Поэтому недаром в Концепции внешней политики Российской Федерации, утвержденной Президентом РФ 30 ноября 2016 г., важным направлением внешнеполитической деятельности определено доведение до мировой общественности объективной информации о позиции России по основным международным проблемам, ее внешнеполитических инициативах и действиях, процессах и планах социально-экономического развития Российской Федерации, достижениях российской культуры и науки. В документе отмечается, что «Россия добивается объективного восприятия ее в мире, развивает собственные эффективные средства информационного влияния на общественное мнение за рубежом, содействует усилению позиций российских и русскоязычных средств массовой информации в мировом информационном пространстве, предоставляя им необходимую для этого государственную поддержку, активно участвует в международном сотрудничестве в информационной сфере, принимает необходимые меры по противодействию угрозам своей информационной безопасности. В этих целях предполагается широкое использование новых информационно-коммуникационных технологий. Россия будет добиваться формирования комплекса правовых и этических норм безопасного использования таких технологий. Россия отстаивает право каждого человека на доступ к объективной информации о событиях в мире, а также к различным точкам зрения на эти события».

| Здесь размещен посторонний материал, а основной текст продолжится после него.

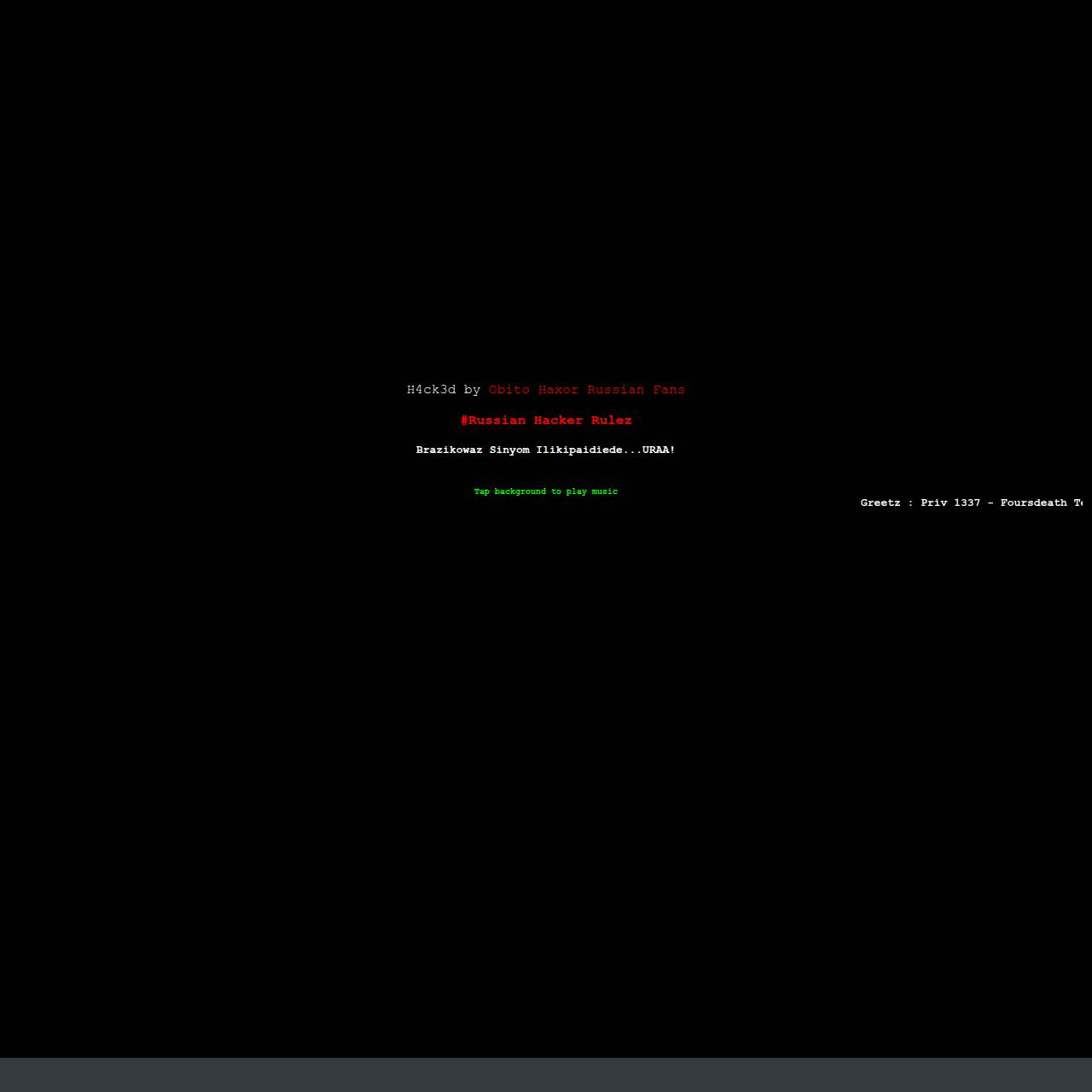The width and height of the screenshot is (1092, 1092).
Task: Click 'Priv 1337' in the greetz marquee
Action: click(950, 502)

Российское руководство, осознавая важность и необходимость организации информационного противостояния, вместе с тем не намерено усиливать активность мобилизации всех наличных ресурсов. Выступая на Генеральной Ассамблее ООН 21 сентября 2017 г., министр иностранных дел России С. Лавров призвал «сказать “нет” милитаризации информационного пространства. Нельзя допустить его превращения в арену военно-политического противоборства, использования информационно-коммуникационных технологий (ИКТ) как инструмента давления, нанесения экономического ущерба, пропаганды идей террористической и экстремистской идеологии».